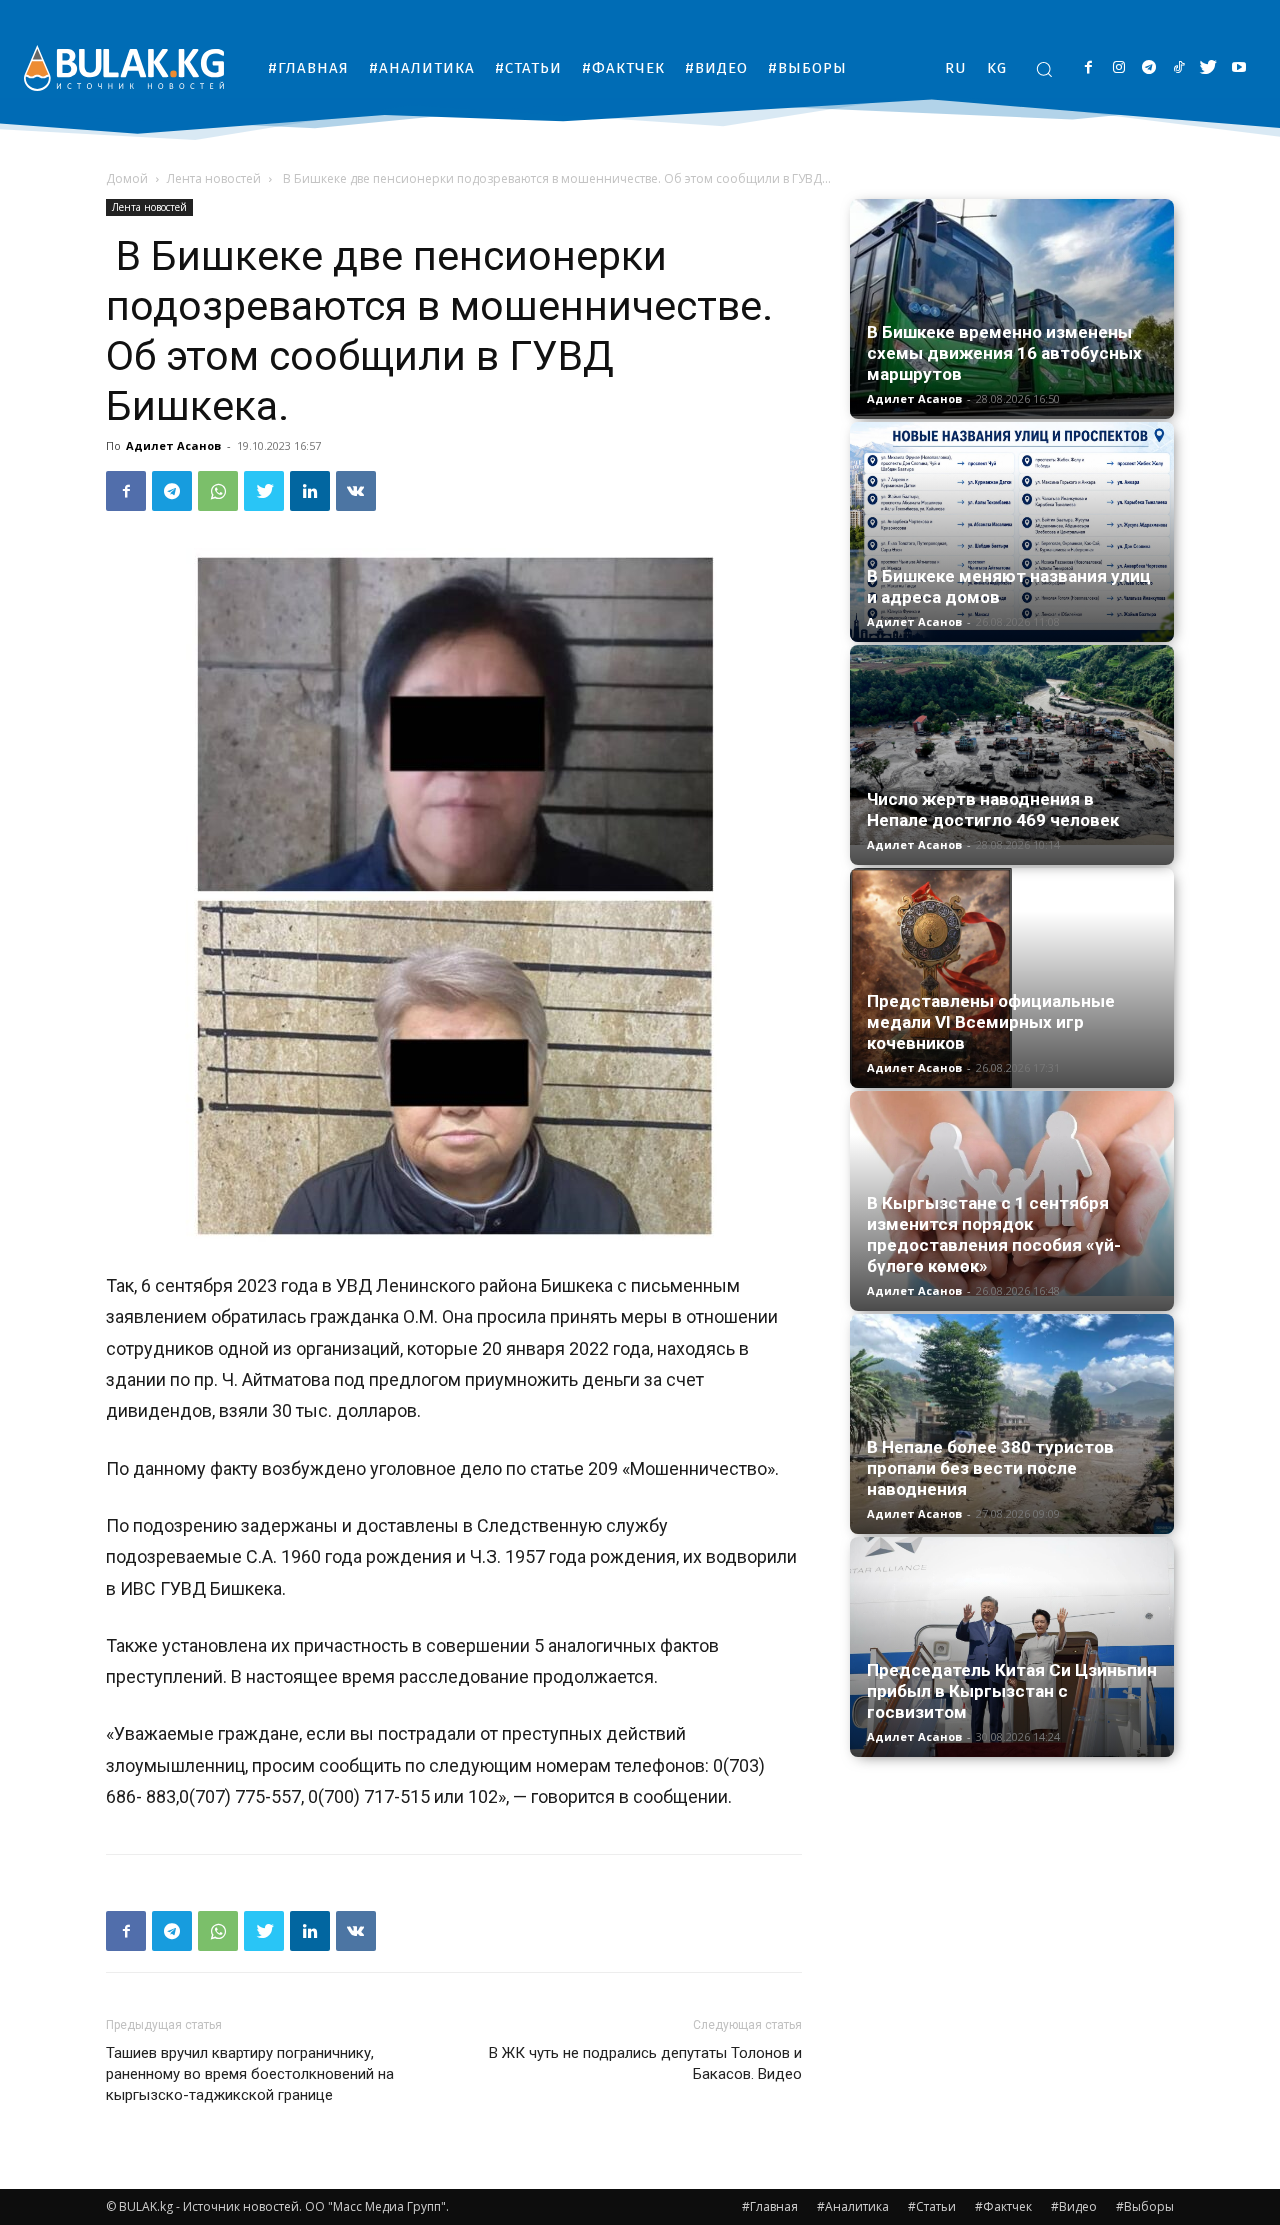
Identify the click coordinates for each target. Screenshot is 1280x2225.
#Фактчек (1003, 2206)
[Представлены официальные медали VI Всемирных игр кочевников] (1012, 978)
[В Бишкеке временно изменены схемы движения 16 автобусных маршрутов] (1012, 307)
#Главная (770, 2206)
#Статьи (932, 2206)
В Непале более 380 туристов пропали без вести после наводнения (990, 1468)
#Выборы (1145, 2206)
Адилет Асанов (173, 445)
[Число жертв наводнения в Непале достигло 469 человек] (1012, 745)
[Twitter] (1208, 68)
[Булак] (124, 67)
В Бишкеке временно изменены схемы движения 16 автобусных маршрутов (1004, 353)
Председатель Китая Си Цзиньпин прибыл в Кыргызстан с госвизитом (1012, 1691)
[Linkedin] (310, 491)
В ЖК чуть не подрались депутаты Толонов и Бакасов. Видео (645, 2063)
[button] (1044, 69)
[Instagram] (1118, 68)
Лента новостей (214, 178)
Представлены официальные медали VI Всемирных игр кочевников (991, 1022)
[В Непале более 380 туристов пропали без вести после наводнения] (1012, 1424)
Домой (127, 178)
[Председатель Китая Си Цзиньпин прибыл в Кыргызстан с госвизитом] (1012, 1647)
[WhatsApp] (218, 491)
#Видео (1074, 2206)
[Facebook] (1088, 68)
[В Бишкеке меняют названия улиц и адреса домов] (1012, 532)
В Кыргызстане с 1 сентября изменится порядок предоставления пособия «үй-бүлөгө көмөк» (994, 1234)
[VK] (356, 491)
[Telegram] (1148, 68)
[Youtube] (1238, 68)
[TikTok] (1178, 68)
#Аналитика (853, 2206)
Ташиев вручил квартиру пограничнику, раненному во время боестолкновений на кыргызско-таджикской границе (250, 2074)
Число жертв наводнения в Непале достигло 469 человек (993, 809)
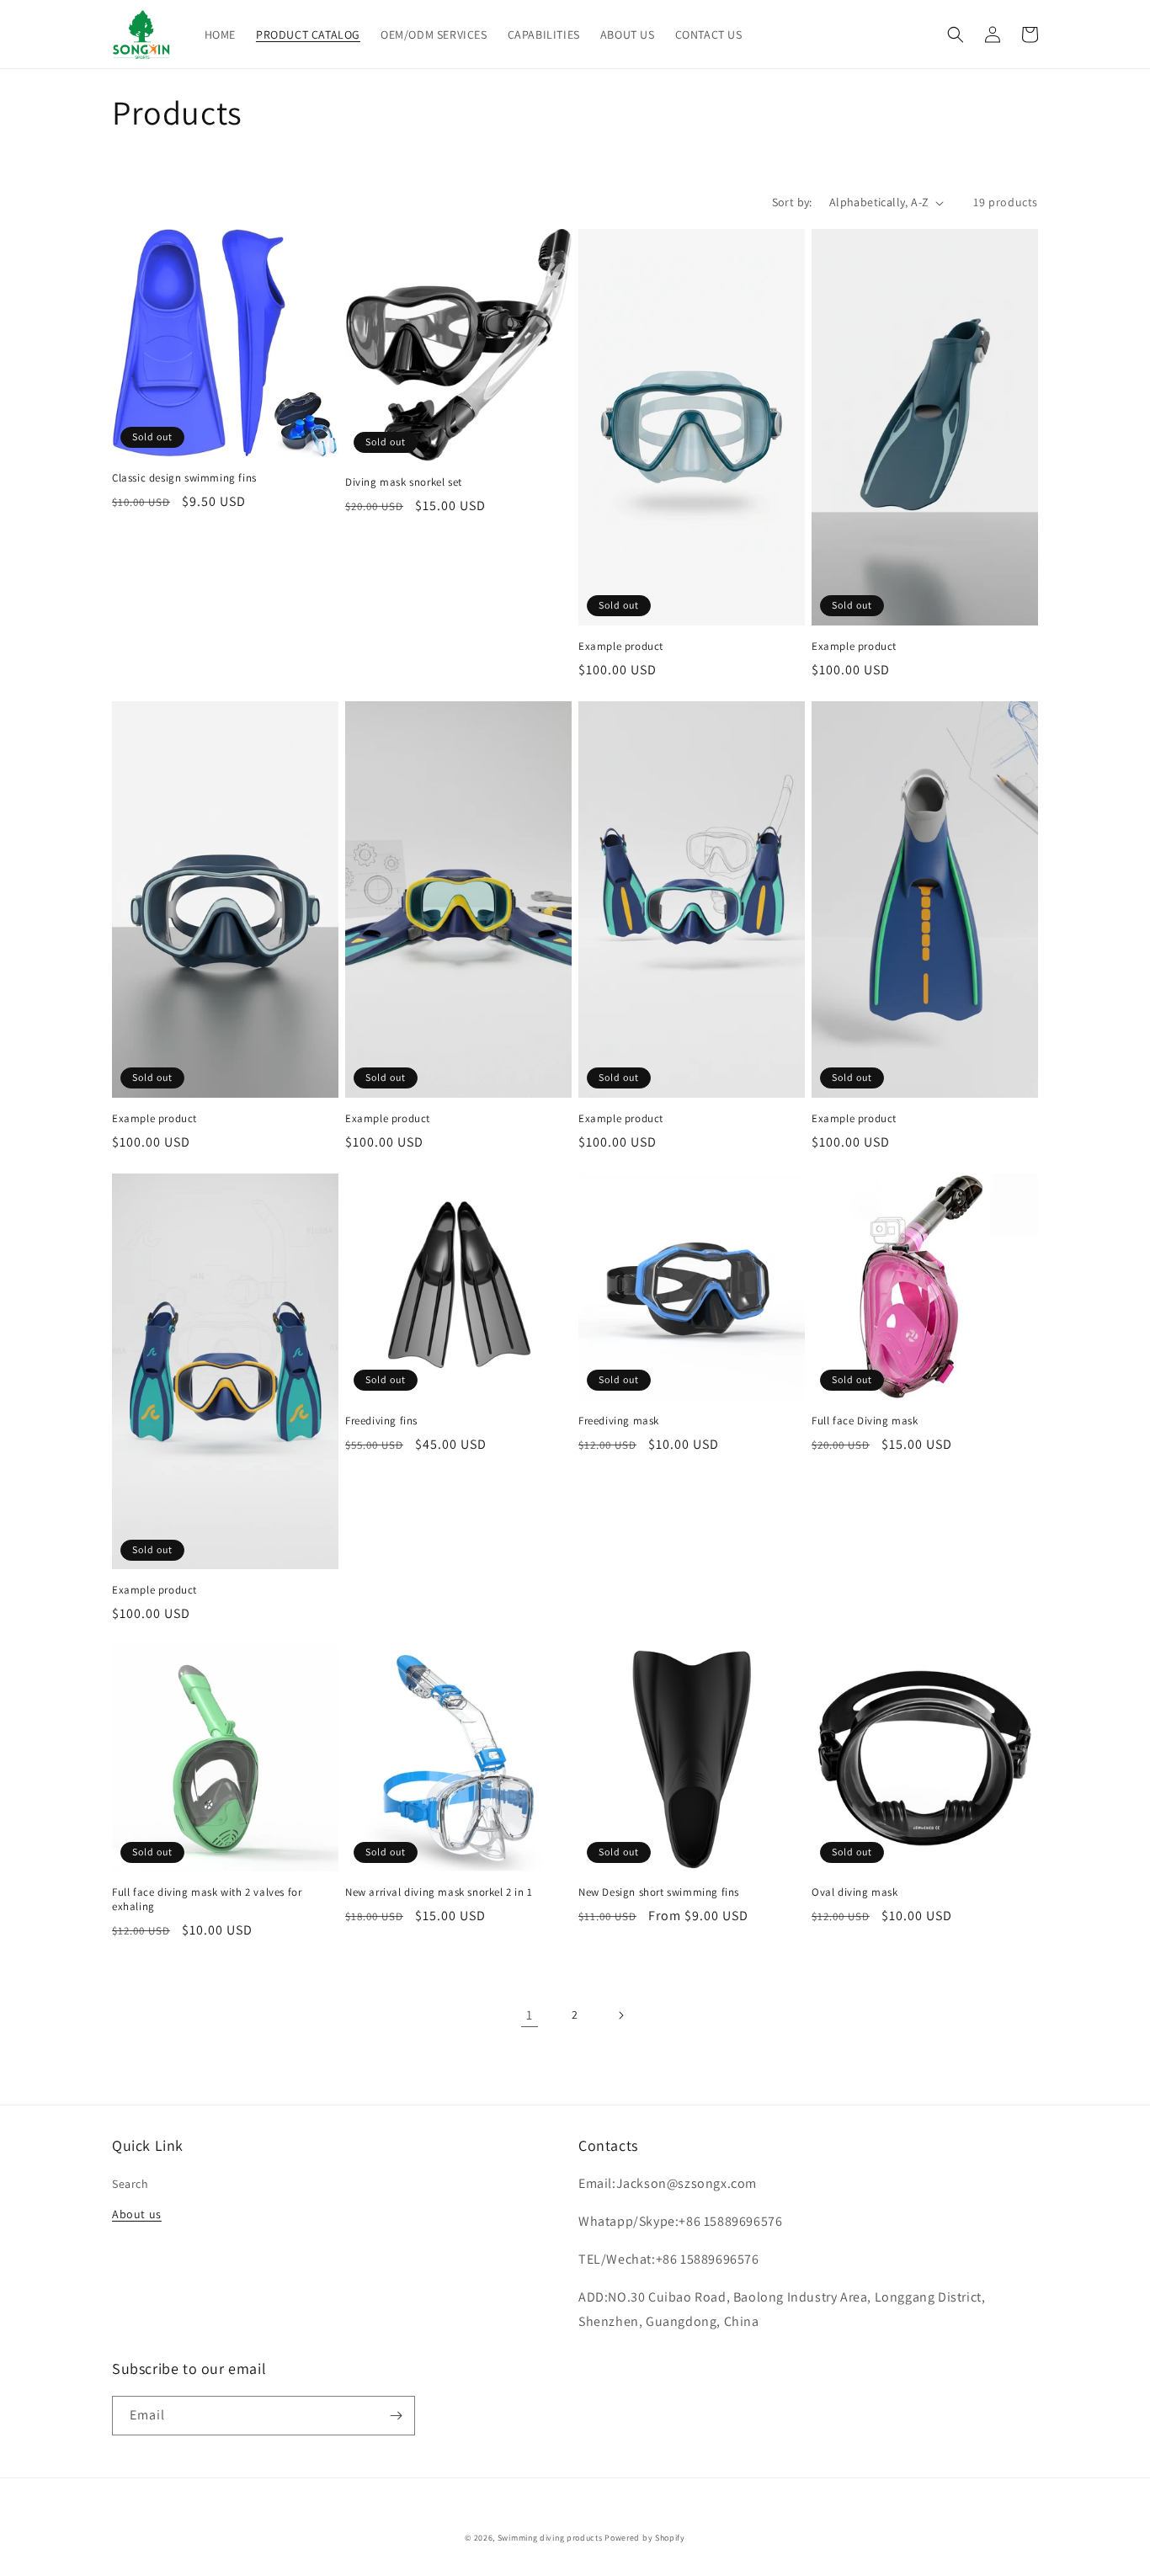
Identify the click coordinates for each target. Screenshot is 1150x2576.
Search (130, 2183)
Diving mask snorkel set (403, 482)
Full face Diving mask (865, 1421)
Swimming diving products (550, 2537)
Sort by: (792, 202)
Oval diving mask (855, 1892)
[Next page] (620, 2015)
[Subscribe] (395, 2415)
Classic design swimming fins (184, 478)
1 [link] (529, 2015)
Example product (620, 646)
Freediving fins (381, 1421)
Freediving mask (618, 1421)
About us (137, 2214)
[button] (955, 34)
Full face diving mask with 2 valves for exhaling (206, 1899)
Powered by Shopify (644, 2537)
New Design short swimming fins (658, 1892)
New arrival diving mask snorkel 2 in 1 (439, 1892)
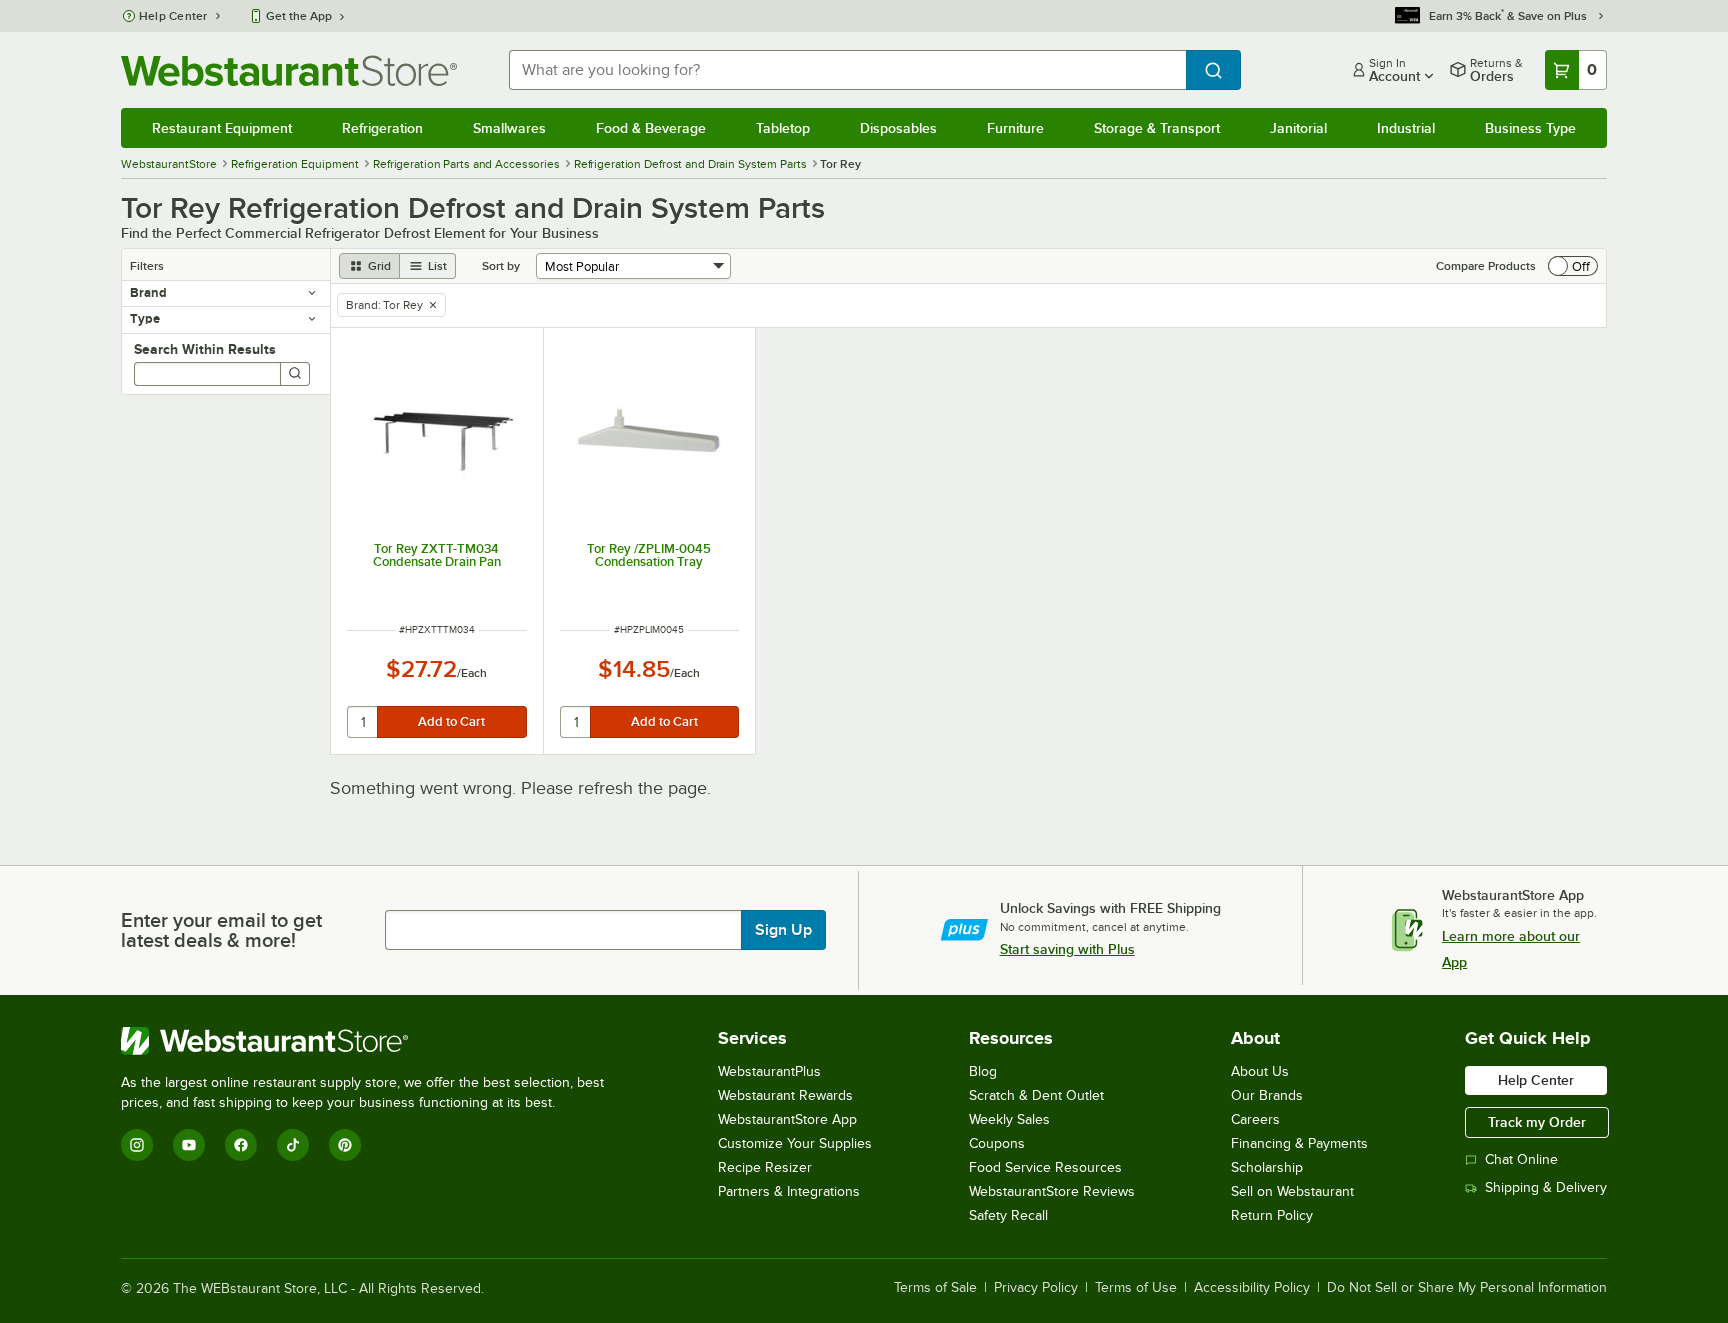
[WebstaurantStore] (371, 1041)
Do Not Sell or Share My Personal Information (1467, 1288)
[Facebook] (241, 1145)
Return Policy (1272, 1215)
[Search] (295, 374)
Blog (983, 1071)
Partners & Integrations (789, 1191)
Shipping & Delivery (1546, 1187)
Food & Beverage (651, 128)
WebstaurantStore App (787, 1119)
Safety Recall (1008, 1215)
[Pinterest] (345, 1145)
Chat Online (1521, 1159)
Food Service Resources (1045, 1167)
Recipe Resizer (765, 1167)
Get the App (299, 16)
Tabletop (783, 128)
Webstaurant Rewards (785, 1095)
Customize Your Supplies (795, 1143)
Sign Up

*Your goal*
Needed here is only the span from the line with "About us (137, 2214)" through the last line of the entries, copied exactly with both ends and without pictures.

*Completed task*
About us (137, 2214)
[button] (955, 34)
Full face diving mask with 2 valves for exhaling (206, 1899)
Powered by Shopify (644, 2537)
New Design short swimming fins (658, 1892)
New arrival diving mask snorkel 2 in 1 (439, 1892)
[WebstaurantStore] (371, 1041)
Do Not Sell or Share My Personal Information (1467, 1288)
[Facebook] (241, 1145)
Return Policy (1272, 1215)
[Search] (295, 374)
Blog (983, 1071)
Partners & Integrations (789, 1191)
Shipping & Delivery (1546, 1187)
Food & Beverage (651, 128)
WebstaurantStore App (787, 1119)
Safety Recall (1008, 1215)
[Pinterest] (345, 1145)
Chat Online (1521, 1159)
Food Service Resources (1045, 1167)
Recipe Resizer (765, 1167)
Get the App (299, 16)
Tabletop (783, 128)
Webstaurant Rewards (785, 1095)
Customize Your Supplies (795, 1143)
Sign Up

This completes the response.